Collected data entries

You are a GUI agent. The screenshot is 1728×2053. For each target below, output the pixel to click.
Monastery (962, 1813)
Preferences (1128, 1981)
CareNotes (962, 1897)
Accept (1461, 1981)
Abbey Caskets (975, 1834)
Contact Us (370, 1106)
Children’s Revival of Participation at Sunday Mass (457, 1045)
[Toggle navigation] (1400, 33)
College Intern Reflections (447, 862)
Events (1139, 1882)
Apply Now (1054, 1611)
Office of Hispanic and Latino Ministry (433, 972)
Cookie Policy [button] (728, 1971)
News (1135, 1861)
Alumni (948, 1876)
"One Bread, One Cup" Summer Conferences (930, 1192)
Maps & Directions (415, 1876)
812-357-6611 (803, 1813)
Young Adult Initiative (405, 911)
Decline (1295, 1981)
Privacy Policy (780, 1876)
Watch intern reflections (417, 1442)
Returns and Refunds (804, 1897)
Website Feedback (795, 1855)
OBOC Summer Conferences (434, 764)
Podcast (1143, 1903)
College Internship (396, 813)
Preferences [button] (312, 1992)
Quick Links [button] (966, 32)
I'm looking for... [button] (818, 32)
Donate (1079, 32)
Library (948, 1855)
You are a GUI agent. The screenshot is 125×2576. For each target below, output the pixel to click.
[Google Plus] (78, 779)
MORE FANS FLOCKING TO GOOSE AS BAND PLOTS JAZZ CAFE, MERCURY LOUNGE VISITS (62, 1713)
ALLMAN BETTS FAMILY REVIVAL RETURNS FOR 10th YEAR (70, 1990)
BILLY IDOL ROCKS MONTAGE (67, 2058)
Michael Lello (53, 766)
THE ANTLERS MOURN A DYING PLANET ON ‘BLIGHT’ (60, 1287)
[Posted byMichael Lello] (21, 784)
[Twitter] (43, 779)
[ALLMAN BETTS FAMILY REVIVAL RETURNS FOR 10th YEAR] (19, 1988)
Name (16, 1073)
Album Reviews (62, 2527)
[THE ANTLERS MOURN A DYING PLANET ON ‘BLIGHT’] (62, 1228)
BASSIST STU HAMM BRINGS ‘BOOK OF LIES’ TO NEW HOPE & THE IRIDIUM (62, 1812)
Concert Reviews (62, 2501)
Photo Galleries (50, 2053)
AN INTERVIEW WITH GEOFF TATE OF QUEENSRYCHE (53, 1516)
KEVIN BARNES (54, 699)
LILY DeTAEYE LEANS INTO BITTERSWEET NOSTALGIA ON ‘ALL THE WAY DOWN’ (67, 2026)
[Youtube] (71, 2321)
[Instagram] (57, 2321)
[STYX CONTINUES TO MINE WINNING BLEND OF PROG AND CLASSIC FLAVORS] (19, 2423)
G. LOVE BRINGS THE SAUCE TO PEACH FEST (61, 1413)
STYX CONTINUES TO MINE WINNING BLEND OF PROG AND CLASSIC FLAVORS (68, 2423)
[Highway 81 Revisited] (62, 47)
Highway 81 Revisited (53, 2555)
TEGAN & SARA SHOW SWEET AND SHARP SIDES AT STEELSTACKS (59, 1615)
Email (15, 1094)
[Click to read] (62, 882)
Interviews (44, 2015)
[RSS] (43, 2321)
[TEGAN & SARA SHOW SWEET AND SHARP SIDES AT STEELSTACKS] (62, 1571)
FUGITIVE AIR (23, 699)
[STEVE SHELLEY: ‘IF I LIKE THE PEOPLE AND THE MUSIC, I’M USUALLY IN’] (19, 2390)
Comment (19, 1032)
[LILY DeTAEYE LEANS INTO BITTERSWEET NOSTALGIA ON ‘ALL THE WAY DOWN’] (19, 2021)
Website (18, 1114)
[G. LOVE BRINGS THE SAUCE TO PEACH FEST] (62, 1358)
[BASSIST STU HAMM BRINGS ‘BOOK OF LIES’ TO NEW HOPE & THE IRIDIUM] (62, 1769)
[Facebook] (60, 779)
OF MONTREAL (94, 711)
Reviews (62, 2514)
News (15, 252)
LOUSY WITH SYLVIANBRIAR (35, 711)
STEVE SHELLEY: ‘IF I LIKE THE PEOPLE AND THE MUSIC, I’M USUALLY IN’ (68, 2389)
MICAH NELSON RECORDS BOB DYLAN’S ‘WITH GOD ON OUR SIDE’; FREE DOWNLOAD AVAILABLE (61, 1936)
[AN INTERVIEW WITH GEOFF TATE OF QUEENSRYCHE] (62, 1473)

**DIRECTIONS FOR THIS TASK:** Starting at the line that contains "[STYX CONTINUES TO", copy every line down to the last line of the records above, exactly as written.

**EXERCISE RESPONSE:**
[STYX CONTINUES TO MINE WINNING BLEND OF PROG AND CLASSIC FLAVORS] (19, 2423)
G. LOVE BRINGS THE SAUCE TO PEACH FEST (61, 1413)
STYX CONTINUES TO MINE WINNING BLEND OF PROG AND CLASSIC FLAVORS (68, 2423)
[Highway 81 Revisited] (62, 47)
Highway 81 Revisited (53, 2555)
TEGAN & SARA SHOW SWEET AND SHARP SIDES AT STEELSTACKS (59, 1615)
Email (15, 1094)
[Click to read] (62, 882)
Interviews (44, 2015)
[RSS] (43, 2321)
[TEGAN & SARA SHOW SWEET AND SHARP SIDES AT STEELSTACKS] (62, 1571)
FUGITIVE AIR (23, 699)
[STEVE SHELLEY: ‘IF I LIKE THE PEOPLE AND THE MUSIC, I’M USUALLY IN’] (19, 2390)
Comment (19, 1032)
[LILY DeTAEYE LEANS INTO BITTERSWEET NOSTALGIA ON ‘ALL THE WAY DOWN’] (19, 2021)
Website (18, 1114)
[G. LOVE BRINGS THE SAUCE TO PEACH FEST] (62, 1358)
[BASSIST STU HAMM BRINGS ‘BOOK OF LIES’ TO NEW HOPE & THE IRIDIUM] (62, 1769)
[Facebook] (60, 779)
OF MONTREAL (94, 711)
Reviews (62, 2514)
News (15, 252)
LOUSY WITH SYLVIANBRIAR (35, 711)
STEVE SHELLEY: ‘IF I LIKE THE PEOPLE AND THE MUSIC, I’M USUALLY IN’ (68, 2389)
MICAH NELSON RECORDS BOB DYLAN’S ‘WITH GOD ON OUR SIDE’; FREE DOWNLOAD AVAILABLE (61, 1936)
[AN INTERVIEW WITH GEOFF TATE OF QUEENSRYCHE] (62, 1473)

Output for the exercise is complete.